At the time, and in particular thanks to Biot, numerous optically active organic compounds had been identified [45], such as amygdalin, various sugars, essential oils, mandelic acid (then called “amygdalic”), camphor, morphine, strychnine, brucine, cinchonine, quinine, albumin, etc. The known active compounds were therefore predominantly organic, with the notorious exception of quartz, but the latter lost its optical activity in the molten state. Pasteur made a "universal" hypothesis that he would keep for a long time [44]: "At the time of their grouping, the elementary atoms [the expression alone suffices to show, once again, how different their notion of an atom was from ours] are subjected to an asymmetric influence and, since all organic molecules which originated in similar circumstances are identical, whatever their origin and place of production, this influence must be universal. It would embrace the entire globe. It is due to the molecular asymmetry of the natural organic products of plants, products that we find in animals almost without alteration, and where it plays a mysterious role of which we have no understanding yet. The universe is an asymmetrical whole, and I am convinced that life, as it manifests itself to us, is a function of the asymmetry of the universe or of the consequences it entails."
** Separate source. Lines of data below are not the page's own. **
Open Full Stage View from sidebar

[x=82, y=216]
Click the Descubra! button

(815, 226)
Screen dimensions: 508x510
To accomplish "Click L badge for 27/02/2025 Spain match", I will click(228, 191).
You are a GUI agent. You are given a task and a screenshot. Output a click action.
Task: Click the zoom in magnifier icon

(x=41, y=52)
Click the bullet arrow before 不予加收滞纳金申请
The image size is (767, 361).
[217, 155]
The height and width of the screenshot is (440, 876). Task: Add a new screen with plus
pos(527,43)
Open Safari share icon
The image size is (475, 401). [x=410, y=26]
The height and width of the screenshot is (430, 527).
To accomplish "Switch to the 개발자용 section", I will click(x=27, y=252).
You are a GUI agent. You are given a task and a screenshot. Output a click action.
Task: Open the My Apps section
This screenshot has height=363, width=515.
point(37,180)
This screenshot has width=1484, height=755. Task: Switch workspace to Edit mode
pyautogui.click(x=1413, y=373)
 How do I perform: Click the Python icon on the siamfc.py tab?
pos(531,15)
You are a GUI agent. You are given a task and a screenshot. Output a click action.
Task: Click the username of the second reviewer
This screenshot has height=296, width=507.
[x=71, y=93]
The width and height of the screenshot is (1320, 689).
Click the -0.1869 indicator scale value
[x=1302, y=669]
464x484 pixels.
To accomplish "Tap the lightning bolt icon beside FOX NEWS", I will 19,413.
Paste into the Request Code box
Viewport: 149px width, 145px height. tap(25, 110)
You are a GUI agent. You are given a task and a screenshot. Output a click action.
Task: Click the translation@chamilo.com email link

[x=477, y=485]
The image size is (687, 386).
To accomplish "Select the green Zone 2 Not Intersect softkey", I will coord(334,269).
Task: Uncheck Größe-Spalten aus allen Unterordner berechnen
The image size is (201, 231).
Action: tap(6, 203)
In his text, in which he presented in detail his investigations on tartaric acids, Pasteur reported the practices that lead to racemic properties without understanding them, moreover pointing out several times that mother liquors waited several years. Then, while he published notes on quinidine, strychnine, quinine, and quinidine, the mystery of the racemic mixture continued to concern him [46, 47]: "Moreover, one must look at all the hemihedral faces of a crystal as one of the many secondary forms that any substance can always cover. This is because this absolute identity for all that is not hemihedria and sense of the rotational phenomenon [tartrates] exists only as long as the two tartaric acids are united with inactive combinations on polarised light. But if they or their derivatives are placed in the presence of products which have any molecular action on the plane of polarisation, then any identity ceases to take place."

4. The move to Lille

The transition to fermentation research took place in Lille, after Pasteur was appointed dean of the new faculty of science in 1854. Some have said that Pasteur was led to study fermentation because of the industrial activities of the Lille region (alcohol manufacturing or breweries); others have assumed that Pasteur was led to research fermentation by his research on "amyl alcohol" [48, 49, 50]. We believe that there is no need to choose between these two explanations, for they are not mutually exclusive: scientific activity is based on a set of conditions, material and intellectual; and the reading of Pasteur's publications suggests, moreover, that he had already cleared the ground of chirality extensively enough that he could consider it a good scientific strategy to consider new questions, in order to solve or abandon a problem whose solution evaded exploration.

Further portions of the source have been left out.